Here are just some of the most common eye emergencies that require urgent professional care, and what you should do until you are seen by your eye doctor.
The surface of the eye is very delicate and easily damaged. Corneal scratches, also known as abrasions, are very common. Most often, they are caused by being poked in the eye or rubbing your eyes when you have a small piece of debris, such as some sand, lodged in the eye. Even the mildest corneal abrasion can be very painful, while also causing redness and sensitivity to light. Scratches on the surface of the cornea can also create a wound that is susceptible to infection.
If you experience a cornea abrasion, it’s important to have your eyes assessed as soon as you can. Your eye doctor can recommend the perfect treatment to help your eyes heal and heal. Don’t be tempted to try and treat your eyes yourself as this could make them worse.
Many people think of chemicals as being industrial substances, but there are also chemicals found in many of the different products that we use day to day, including hairspray, perfume, cleaning products, antifreeze, pesticides, and more. Getting any of these, or any other substance containing a chemical element, into our eyes could have serious consequences for our vision. Chemical burns can happen directly – such as by failing to pay attention to the nozzle and accidentally spraying an aerosol directly into our eyes. They can also happen by transfer – when you touch a chemical substance and get it onto your fingers and then touch your eyes. Both can be equally as serious.
If you get a chemical substance into your eyes, you must spend at least 15 minutes rinsing your affected eye with cool, clean water. Use a showerhead on a moderate setting or repeatedly fill and pour a jug of clean water into your eye. This will help to wash as much chemical away as possible and could limit the amount of damage you experience. After this, speak to your eye doctor right away.
It’s normal to get a stray eyelash, a speck of dust, or a few grains of sand in our eyes from time to time. However, sometimes penetrating injuries occur.
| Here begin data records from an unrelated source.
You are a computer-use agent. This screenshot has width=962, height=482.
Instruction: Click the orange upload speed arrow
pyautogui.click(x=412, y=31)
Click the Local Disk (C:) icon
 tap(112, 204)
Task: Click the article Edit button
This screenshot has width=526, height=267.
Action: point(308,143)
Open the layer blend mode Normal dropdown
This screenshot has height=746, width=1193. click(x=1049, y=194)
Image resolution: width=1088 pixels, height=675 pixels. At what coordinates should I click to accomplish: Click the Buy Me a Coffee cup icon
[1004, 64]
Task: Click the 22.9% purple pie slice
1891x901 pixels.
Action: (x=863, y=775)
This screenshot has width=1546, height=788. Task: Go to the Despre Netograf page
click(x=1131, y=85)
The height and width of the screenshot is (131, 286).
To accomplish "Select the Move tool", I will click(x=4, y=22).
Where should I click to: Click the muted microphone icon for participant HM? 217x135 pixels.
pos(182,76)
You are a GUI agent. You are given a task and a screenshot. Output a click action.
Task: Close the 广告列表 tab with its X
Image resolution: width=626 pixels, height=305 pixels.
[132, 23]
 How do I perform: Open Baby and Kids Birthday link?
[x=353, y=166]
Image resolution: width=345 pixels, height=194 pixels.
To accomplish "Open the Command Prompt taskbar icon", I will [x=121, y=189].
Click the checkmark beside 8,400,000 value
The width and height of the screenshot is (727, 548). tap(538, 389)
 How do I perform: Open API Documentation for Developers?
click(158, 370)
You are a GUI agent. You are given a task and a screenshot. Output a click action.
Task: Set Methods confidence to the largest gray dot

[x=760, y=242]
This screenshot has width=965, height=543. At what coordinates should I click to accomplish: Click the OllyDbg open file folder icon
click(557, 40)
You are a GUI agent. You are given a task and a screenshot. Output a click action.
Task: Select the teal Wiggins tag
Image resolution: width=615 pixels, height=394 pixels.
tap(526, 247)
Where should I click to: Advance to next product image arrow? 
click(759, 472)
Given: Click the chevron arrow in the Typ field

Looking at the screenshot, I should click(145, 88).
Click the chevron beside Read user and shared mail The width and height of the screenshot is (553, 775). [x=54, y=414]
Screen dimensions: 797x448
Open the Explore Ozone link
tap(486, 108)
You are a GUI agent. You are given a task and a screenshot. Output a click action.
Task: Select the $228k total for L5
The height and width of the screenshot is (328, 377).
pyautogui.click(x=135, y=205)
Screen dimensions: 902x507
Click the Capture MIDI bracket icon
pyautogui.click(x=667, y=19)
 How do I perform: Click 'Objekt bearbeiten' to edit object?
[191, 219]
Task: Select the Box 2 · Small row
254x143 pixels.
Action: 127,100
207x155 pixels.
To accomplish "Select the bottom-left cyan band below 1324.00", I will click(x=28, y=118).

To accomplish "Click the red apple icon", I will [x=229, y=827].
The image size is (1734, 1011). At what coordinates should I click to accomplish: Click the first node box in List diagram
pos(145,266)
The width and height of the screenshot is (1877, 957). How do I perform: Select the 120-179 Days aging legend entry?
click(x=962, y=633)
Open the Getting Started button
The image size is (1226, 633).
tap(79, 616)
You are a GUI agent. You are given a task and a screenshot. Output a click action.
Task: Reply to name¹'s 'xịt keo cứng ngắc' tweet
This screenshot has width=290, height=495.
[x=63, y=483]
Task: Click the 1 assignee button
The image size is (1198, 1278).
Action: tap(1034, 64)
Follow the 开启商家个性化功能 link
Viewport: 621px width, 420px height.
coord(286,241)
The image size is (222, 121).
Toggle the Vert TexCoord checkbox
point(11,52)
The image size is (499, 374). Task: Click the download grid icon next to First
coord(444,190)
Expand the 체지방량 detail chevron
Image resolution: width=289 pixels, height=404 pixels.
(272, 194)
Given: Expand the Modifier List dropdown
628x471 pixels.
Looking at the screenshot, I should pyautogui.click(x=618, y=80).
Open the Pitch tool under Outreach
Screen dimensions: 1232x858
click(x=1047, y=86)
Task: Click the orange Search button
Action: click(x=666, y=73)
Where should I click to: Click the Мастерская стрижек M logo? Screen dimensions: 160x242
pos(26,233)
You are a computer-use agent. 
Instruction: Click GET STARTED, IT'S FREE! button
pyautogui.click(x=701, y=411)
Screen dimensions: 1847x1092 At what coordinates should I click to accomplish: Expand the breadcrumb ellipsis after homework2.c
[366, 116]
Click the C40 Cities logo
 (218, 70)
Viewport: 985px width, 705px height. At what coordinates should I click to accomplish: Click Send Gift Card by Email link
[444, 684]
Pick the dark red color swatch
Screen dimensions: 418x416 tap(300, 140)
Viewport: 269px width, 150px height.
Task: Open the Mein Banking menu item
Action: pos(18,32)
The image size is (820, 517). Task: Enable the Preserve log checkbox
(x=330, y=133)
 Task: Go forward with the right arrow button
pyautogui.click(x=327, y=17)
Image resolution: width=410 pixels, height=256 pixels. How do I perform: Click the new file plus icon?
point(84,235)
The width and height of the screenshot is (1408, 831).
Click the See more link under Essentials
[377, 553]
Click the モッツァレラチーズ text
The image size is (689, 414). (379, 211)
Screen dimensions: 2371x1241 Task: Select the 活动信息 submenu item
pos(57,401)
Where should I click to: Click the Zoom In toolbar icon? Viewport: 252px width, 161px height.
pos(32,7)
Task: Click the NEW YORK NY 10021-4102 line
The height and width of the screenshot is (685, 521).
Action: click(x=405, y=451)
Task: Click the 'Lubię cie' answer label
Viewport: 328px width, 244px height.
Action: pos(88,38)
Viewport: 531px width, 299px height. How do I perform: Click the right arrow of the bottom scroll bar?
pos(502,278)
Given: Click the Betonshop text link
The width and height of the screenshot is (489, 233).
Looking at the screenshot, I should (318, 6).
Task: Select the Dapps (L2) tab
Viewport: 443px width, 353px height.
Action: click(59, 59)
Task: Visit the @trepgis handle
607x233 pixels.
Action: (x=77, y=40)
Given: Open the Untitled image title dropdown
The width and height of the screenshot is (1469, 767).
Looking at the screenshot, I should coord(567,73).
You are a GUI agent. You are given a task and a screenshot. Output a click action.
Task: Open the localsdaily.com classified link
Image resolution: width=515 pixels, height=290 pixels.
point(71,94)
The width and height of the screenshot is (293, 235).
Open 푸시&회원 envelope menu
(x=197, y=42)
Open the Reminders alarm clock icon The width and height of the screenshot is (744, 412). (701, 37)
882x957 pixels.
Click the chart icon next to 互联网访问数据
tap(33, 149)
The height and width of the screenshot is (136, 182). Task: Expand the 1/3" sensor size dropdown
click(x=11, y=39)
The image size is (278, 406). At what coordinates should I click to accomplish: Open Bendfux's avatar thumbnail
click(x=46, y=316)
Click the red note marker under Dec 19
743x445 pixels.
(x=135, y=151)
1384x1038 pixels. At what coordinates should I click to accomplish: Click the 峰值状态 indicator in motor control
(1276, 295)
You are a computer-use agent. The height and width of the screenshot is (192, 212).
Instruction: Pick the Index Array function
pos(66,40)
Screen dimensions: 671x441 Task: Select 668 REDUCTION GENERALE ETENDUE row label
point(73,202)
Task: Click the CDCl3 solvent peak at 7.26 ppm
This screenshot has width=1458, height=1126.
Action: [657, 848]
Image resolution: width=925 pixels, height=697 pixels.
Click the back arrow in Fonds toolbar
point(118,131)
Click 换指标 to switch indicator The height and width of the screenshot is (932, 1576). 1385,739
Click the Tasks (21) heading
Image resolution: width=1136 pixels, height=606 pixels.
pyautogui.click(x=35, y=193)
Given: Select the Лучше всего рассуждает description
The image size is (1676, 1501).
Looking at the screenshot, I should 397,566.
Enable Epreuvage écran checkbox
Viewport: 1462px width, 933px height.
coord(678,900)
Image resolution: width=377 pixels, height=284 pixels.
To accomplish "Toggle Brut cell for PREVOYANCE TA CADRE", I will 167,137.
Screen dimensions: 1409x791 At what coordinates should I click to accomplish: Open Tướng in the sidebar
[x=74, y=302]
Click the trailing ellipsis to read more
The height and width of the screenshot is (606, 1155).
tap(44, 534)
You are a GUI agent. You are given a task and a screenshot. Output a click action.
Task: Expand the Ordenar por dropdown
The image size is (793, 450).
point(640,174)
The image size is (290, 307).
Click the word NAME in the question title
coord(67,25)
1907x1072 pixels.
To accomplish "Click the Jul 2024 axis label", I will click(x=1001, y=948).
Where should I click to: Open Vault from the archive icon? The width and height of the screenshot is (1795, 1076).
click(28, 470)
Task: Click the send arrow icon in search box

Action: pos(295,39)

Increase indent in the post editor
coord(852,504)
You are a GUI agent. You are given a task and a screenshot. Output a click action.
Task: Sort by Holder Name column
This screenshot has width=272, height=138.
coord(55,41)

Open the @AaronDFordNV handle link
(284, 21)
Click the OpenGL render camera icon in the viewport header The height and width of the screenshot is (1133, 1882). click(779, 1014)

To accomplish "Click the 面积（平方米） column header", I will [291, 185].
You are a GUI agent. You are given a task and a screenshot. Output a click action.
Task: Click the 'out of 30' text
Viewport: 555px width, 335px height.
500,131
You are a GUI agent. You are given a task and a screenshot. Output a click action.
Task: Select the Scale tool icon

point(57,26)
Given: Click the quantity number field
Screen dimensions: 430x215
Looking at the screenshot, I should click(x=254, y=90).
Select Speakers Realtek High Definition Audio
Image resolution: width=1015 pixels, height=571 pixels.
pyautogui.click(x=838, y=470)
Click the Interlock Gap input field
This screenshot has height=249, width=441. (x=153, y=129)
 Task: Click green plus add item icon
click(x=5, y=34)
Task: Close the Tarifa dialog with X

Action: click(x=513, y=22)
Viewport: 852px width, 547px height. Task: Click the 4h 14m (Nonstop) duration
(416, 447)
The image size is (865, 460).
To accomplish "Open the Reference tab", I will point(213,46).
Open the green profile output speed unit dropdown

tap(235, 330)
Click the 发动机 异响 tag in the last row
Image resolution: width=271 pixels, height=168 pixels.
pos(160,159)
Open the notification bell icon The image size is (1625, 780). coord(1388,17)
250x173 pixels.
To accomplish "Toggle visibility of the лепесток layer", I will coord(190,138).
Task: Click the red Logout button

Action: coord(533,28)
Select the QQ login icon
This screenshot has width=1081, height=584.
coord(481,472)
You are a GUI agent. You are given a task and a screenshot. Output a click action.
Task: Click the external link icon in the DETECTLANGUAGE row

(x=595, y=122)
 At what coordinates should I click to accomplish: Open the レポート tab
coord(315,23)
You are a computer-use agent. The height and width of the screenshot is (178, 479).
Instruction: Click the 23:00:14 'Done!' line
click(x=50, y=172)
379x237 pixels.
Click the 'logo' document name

These are where an object actually penetrates the eye itself. This could be a piece of glass, a fishhook, or a needle. It might not necessarily even have a sharp edge. Unsurprisingly, penetrating injuries are usually very painful and require immediate attention. Cover your eye with a shield – use a makeshift one such as an upturned cup if necessary and get to your emergency eye doctor or ER as soon as you can.
Not all eye emergencies are the result of a trauma like a blow to the face or fall. Sometimes issues can occur that seem to come from nowhere, such as acute glaucoma or retinal detachment, both of which can have permanent consequences for your vision if you don’ seek help right away. If you experience any sudden vision loss, changes to your usual vision or severe eye pain, we recommend that you speak to your eye doctor as soon as possible.